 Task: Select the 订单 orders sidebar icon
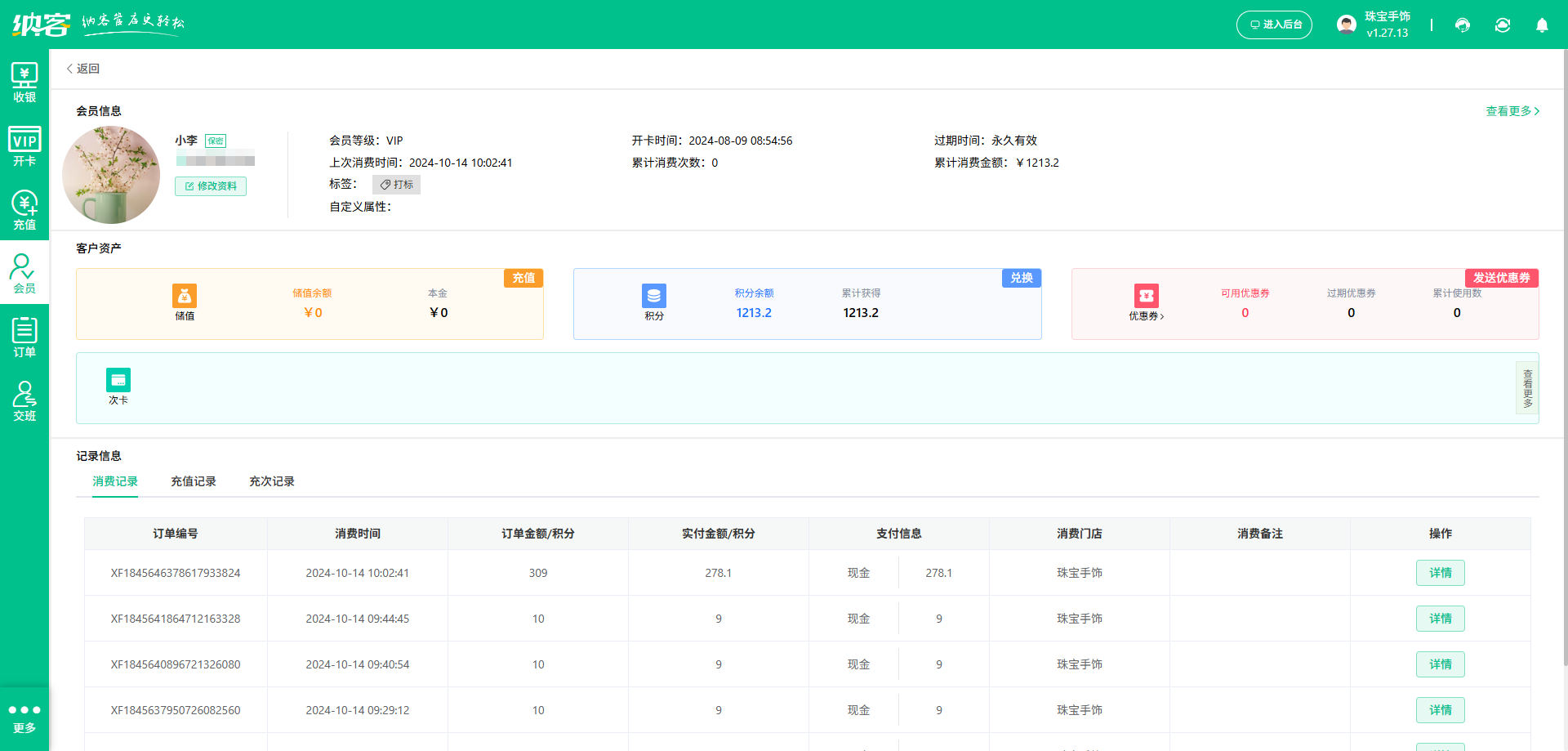click(24, 338)
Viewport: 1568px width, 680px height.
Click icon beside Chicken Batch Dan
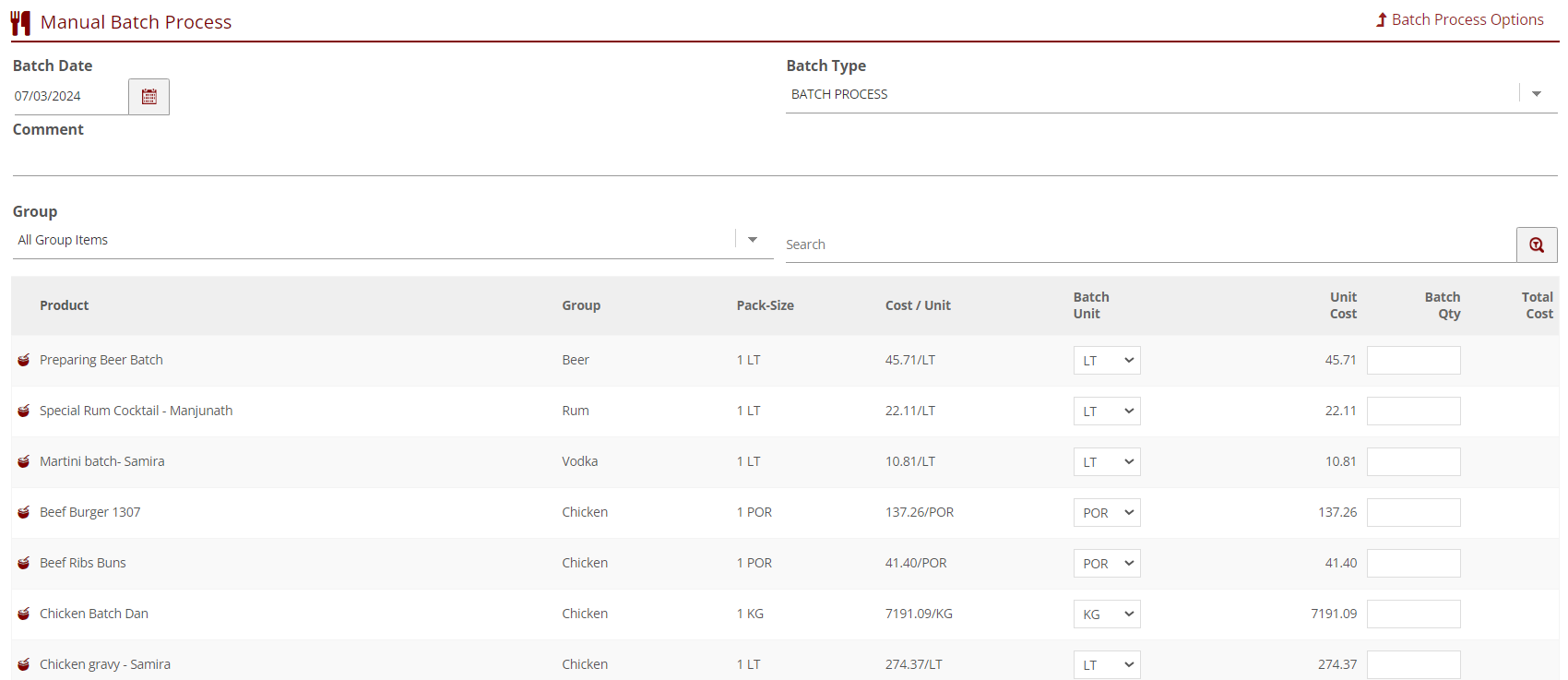tap(24, 614)
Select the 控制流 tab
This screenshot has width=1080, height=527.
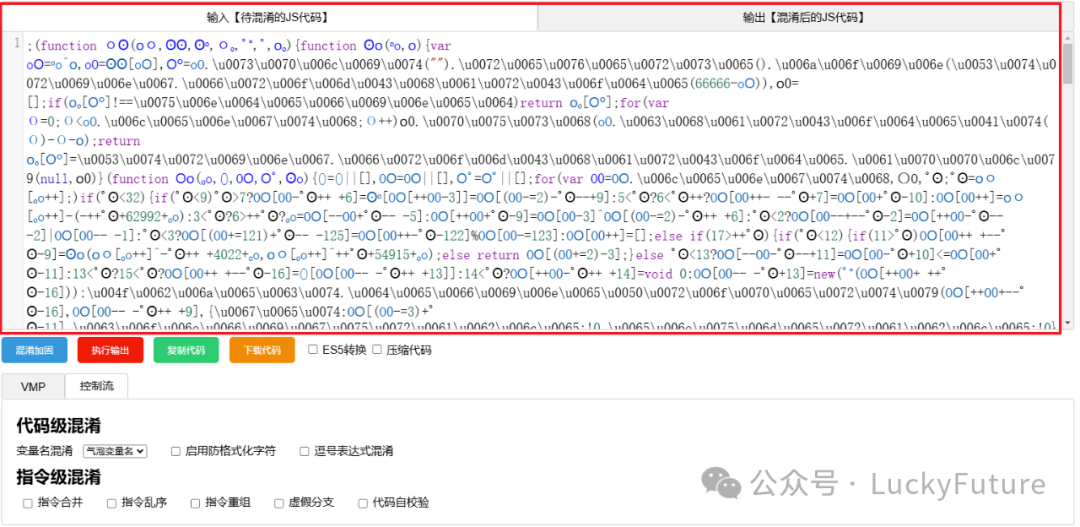(x=96, y=386)
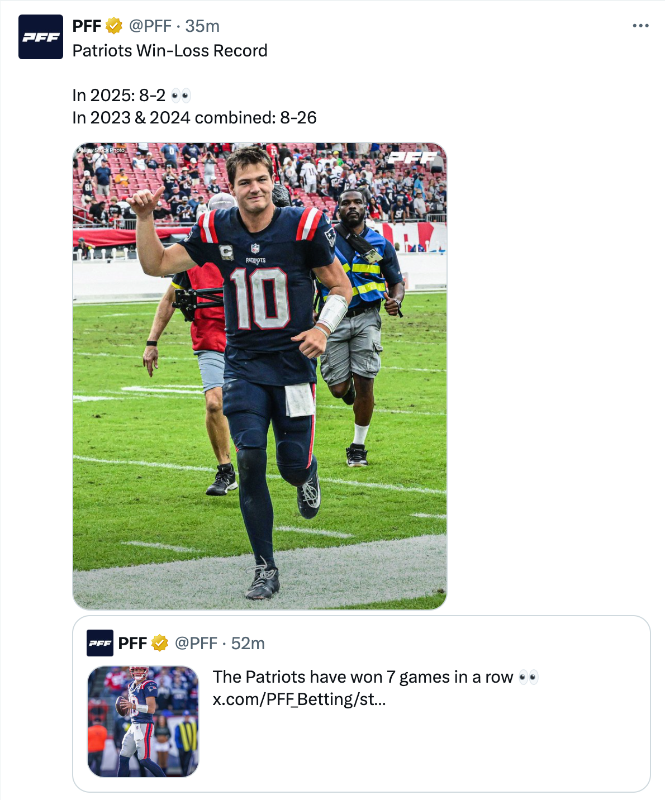Click the "Patriots Win-Loss Record" tweet text
Screen dimensions: 665x800
click(170, 51)
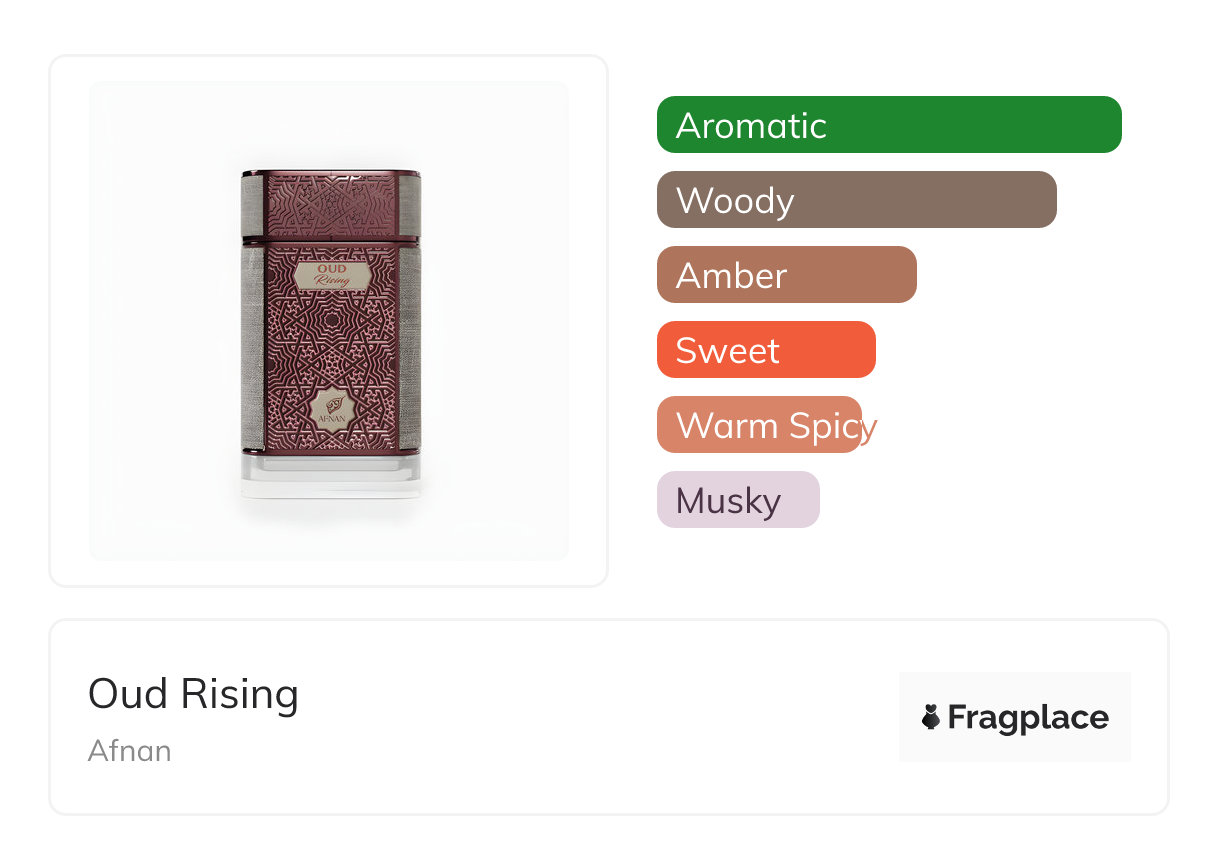Click the Fragplace perfume bottle icon
This screenshot has width=1218, height=864.
tap(931, 717)

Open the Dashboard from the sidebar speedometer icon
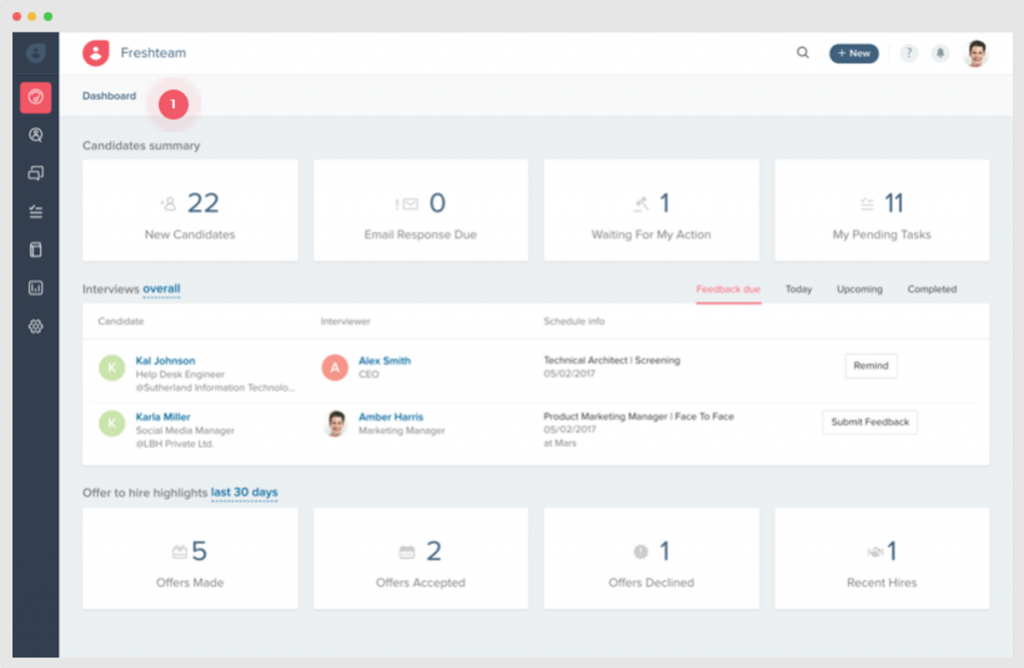tap(35, 97)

****

Can you rewrite all of the records above, swapping "sidebar" for "side panel", keeping everything else the same and leaving out the pictures?

 Task: Select the 订单 orders side panel icon
click(24, 338)
Viewport: 1568px width, 680px height.
Click icon beside Chicken Batch Dan
tap(24, 614)
Select the 控制流 tab
This screenshot has width=1080, height=527.
(x=96, y=386)
Click the "Patriots Win-Loss Record" tweet text
Screen dimensions: 665x800
click(170, 51)
Click the Fragplace perfume bottle icon
This screenshot has width=1218, height=864.
tap(931, 717)

Open the Dashboard from the side panel speedometer icon
tap(35, 97)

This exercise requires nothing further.